►

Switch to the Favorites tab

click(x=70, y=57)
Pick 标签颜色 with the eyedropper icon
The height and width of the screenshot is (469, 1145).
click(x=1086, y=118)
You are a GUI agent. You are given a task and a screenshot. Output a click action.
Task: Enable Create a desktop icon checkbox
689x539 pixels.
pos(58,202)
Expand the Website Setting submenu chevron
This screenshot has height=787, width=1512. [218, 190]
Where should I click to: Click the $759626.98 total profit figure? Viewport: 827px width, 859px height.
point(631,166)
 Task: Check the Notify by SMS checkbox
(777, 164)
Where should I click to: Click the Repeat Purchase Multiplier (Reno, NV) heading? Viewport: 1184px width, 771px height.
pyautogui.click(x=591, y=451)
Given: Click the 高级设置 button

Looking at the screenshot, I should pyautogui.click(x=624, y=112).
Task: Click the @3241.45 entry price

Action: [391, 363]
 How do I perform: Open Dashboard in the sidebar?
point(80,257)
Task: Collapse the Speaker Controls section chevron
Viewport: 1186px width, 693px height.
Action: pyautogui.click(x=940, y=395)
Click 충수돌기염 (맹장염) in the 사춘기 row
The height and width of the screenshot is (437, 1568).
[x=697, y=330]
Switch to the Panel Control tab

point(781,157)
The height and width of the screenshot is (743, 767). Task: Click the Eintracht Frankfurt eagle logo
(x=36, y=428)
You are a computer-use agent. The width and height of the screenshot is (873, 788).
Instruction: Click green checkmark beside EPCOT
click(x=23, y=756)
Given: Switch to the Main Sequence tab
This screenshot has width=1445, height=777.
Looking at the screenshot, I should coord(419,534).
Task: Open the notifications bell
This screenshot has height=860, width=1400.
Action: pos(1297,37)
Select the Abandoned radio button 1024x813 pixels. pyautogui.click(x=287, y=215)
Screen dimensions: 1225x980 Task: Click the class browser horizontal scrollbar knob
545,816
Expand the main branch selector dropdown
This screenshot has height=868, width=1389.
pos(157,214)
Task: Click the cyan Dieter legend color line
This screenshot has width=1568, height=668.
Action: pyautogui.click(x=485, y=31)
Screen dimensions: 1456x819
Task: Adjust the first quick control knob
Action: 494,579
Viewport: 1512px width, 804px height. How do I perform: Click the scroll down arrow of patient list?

◄

THE EXERCISE: Copy out every one of the entries above, line for line, without changing anything.

SOLUTION FOR THIS PROBLEM:
Switch to the Favorites tab

click(x=70, y=57)
Pick 标签颜色 with the eyedropper icon
The height and width of the screenshot is (469, 1145).
click(x=1086, y=118)
You are a GUI agent. You are given a task and a screenshot. Output a click action.
Task: Enable Create a desktop icon checkbox
689x539 pixels.
pos(58,202)
Expand the Website Setting submenu chevron
This screenshot has height=787, width=1512. [218, 190]
Where should I click to: Click the $759626.98 total profit figure? Viewport: 827px width, 859px height.
point(631,166)
 Task: Check the Notify by SMS checkbox
(777, 164)
Where should I click to: Click the Repeat Purchase Multiplier (Reno, NV) heading? Viewport: 1184px width, 771px height.
pyautogui.click(x=591, y=451)
Given: Click the 高级设置 button

Looking at the screenshot, I should pyautogui.click(x=624, y=112).
Task: Click the @3241.45 entry price

Action: [391, 363]
 How do I perform: Open Dashboard in the sidebar?
point(80,257)
Task: Collapse the Speaker Controls section chevron
Viewport: 1186px width, 693px height.
Action: pyautogui.click(x=940, y=395)
Click 충수돌기염 (맹장염) in the 사춘기 row
The height and width of the screenshot is (437, 1568).
[x=697, y=330]
Switch to the Panel Control tab

point(781,157)
The height and width of the screenshot is (743, 767). Task: Click the Eintracht Frankfurt eagle logo
(x=36, y=428)
You are a computer-use agent. The width and height of the screenshot is (873, 788).
Instruction: Click green checkmark beside EPCOT
click(x=23, y=756)
Given: Switch to the Main Sequence tab
This screenshot has width=1445, height=777.
Looking at the screenshot, I should coord(419,534).
Task: Open the notifications bell
This screenshot has height=860, width=1400.
Action: pos(1297,37)
Select the Abandoned radio button 1024x813 pixels. pyautogui.click(x=287, y=215)
Screen dimensions: 1225x980 Task: Click the class browser horizontal scrollbar knob
545,816
Expand the main branch selector dropdown
This screenshot has height=868, width=1389.
pos(157,214)
Task: Click the cyan Dieter legend color line
This screenshot has width=1568, height=668.
Action: pyautogui.click(x=485, y=31)
Screen dimensions: 1456x819
Task: Adjust the first quick control knob
Action: 494,579
Viewport: 1512px width, 804px height. How do I perform: Click the scroll down arrow of patient list?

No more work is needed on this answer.